FIFTEEN

The train station where the man got off was as far as the ticket he could afford took him. He had no other reason for getting off the train here. He went into the waiting room. A young woman was lying on the bare boards of the floor, her eyes closed, her hair spread out from her thin face. Standing over her, the man asked, “Are you all right?”

She opened her eyes to look up at him, but said nothing.

“Can you get up?”

Her breathing made her small breasts rise and fall, but she otherwise remained motionless.

“Can I help you get up?”

Her eyes were large in that thin, pale face, and staring. She appeared to be trying to communicate something to the man by her staring alone, as if she were dumb as well as unable to move.

The man crouched beside her, and when he did, her stare became more intent, her breathing more convulsive in a body she could not move. Her shoes were worn, the skirt of her dress dusty and wrinkled, and her dress altogether too big for her.

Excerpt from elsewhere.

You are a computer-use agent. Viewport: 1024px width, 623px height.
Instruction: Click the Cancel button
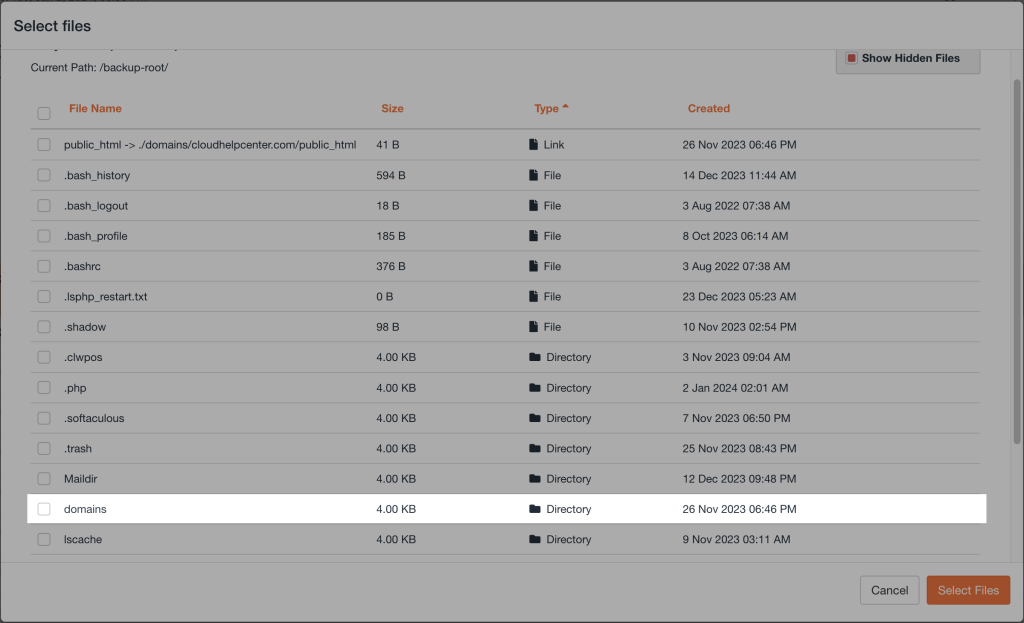tap(889, 590)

“Can’t I help you?” the man asked.

He thought he saw her roll her head a little from side to side to let him know that he could do nothing for her.

A little wail rose from her when two men entered the station waiting room. She turned her head away from them and closed her eyes. The man stood back when the men came for her and, both reaching down at the same time, raised her to her feet. Her head lowered, her hair hanging over her face, she was held up between the men, and she staggered when they forced her to step forward, out of the waiting room.

The man would not try to imagine what had happened to her, or what would happen to her.

He waited, then left the station to walk along a road that led to a village. A group of people were gathered around the church, and he went toward them. They were looking up at the top of the church tower, where men, using a contraption of beams, pulleys, and ropes, were detaching the bell. As it was moved, the bell made a strange sound, like a low, moaning lament. The men swung the bell to the edge of the belfry, then out from the belfry into space, and they shouted to the people gathered below to move back before one of the men let the bell fall. It seemed to cry as it fell, and the sound it made when it hit the earth was like no other sound the man had ever heard.

He stood among the dispersing crowd. He didn’t know where now he could go and what he could do.